Saposnek has found that tensions can boil over as a family wrestles with end-of-life issues.
“Siblings who always got along very well can start fighting with each other, stop talking to each other, steal jewelry or things of sentimental value and have a sense of entitlement that ‘Dad was closer to me so I’ll take his expensive tools out of the garage without telling anybody,’” he said. “People act in erratic and angry ways.”
When conflicts erupt, elder mediators guide families to bridge differences on matters such as caregiving, estate planning and living arrangements for an ailing parent. Siblings may also clash over how and whether to keep Mom or Dad alive.
As a mediator, Saposnek begins by getting to know the family. He seeks to harness their individual strengths.
“Usually, a family has a distribution of skills across siblings,” he said. “I elicit from each of them who’s tied into community resources, who’s a good researcher, who’s good at math or finance, who might be a nurse or doctor.”
From there, he seeks everyone’s buy-in for a designated sibling to tackle a certain task. He may draft a binding agreement that specifies the goal—and how each family member will contribute his or her skills to advance everyone toward that goal—and asks all parties to sign it. He then follows a structured process to guide them to solve problems.
“I’m neutral,” he said. “I don’t make any decisions.”
Yet not all mediators maintain neutrality. Some adopt a more directive role, suggesting solutions and highlighting options—such as home health care resources or senior care programs—for families to consider.
There are pros and cons of both types of mediators. A neutral third party who encourages participants to gather their own information and forge their own solutions is more apt to retain credibility among all family members.
But a mediator who shares eldercare knowledge can educate everyone on what’s available. Sifting through at-home services, assisted-living facilities and other long-term-care models can prove overwhelming to frazzled siblings who are already emotionally raw from pondering a parent’s demise.
Nina Kohn, a professor of law at Syracuse University, notes that mediators who lack a deep understanding of community resources for senior care may be counterproductive.
“Decisions can be made based on incomplete information that can lead to unintended consequences,” Kohn said. “They may not be aware of all their options, how to pay for care and who provides care.

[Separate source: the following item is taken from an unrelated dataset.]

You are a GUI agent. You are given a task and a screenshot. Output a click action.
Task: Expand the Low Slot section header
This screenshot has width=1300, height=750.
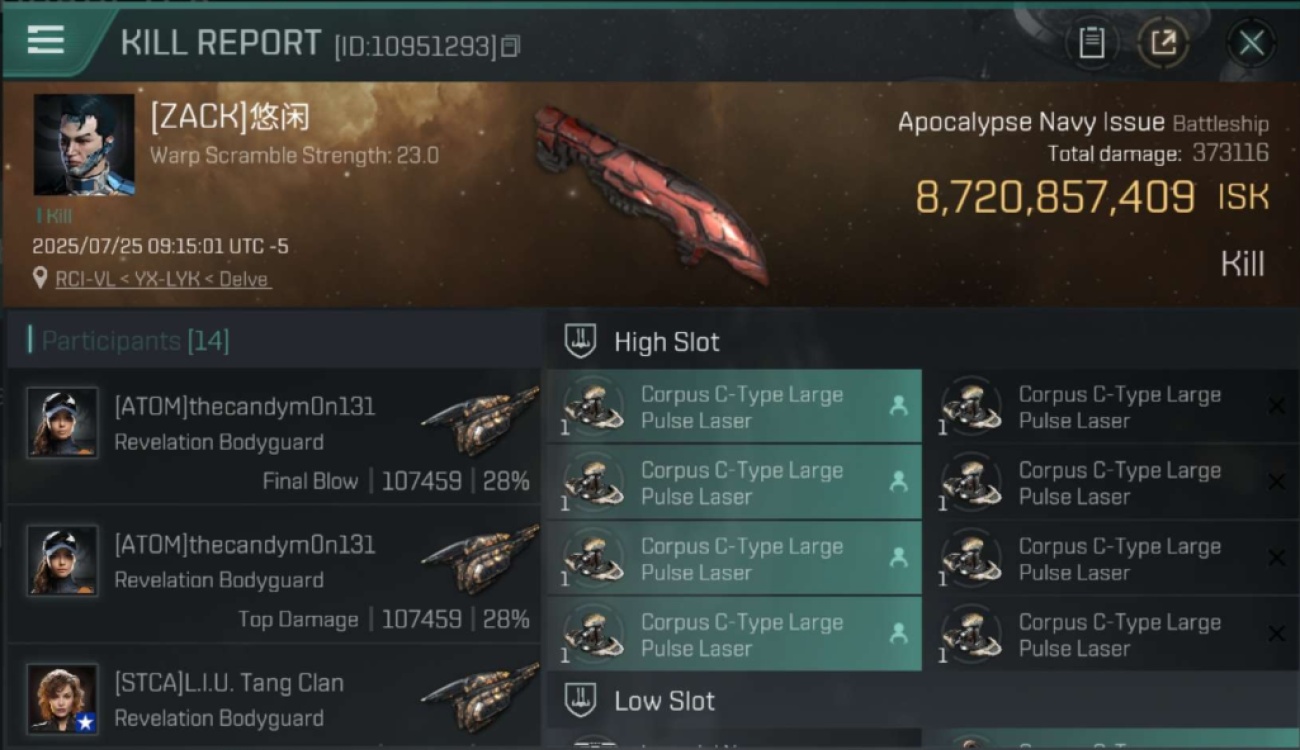(922, 701)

This can have implications down the road” such as making a parent ineligible for Medicaid benefits.
Moreover, she warns that elder mediators risk focusing too much on siblings’ views while overlooking the parent’s wishes.
“It’s important to give a voice to everyone at the table,” she said. “Others can gang up on an elder person. Even a person with cognitive decline has a right to make choices about their life.”

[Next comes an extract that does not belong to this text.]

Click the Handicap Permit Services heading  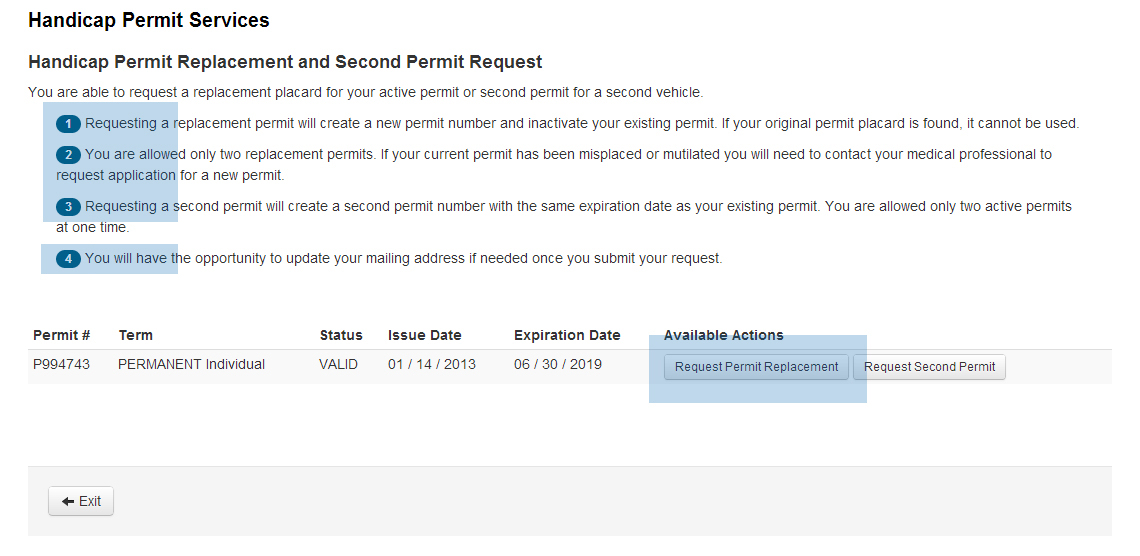(x=149, y=20)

Yet Kohn adds that an elder mediator who opens up channels of communication among family members can play a vital role.
“There’s a lot of stress around eldercare choices and families face very difficult decisions,” she said. “Having an outside third party can provide real value to help with those decisions.”
Once you find a good mediator, the real work begins as the family confronts divergent opinions and seeks common ground. Even the best mediators cannot bring about a successful outcome if the rancor runs too hot.
Wise families don’t wait for end-of-life arguments to erupt. Instead, they convene when Mom and Dad are able to express their preferences, share inheritance plans and appeal to their adult children to get along and work together for everyone’s benefit.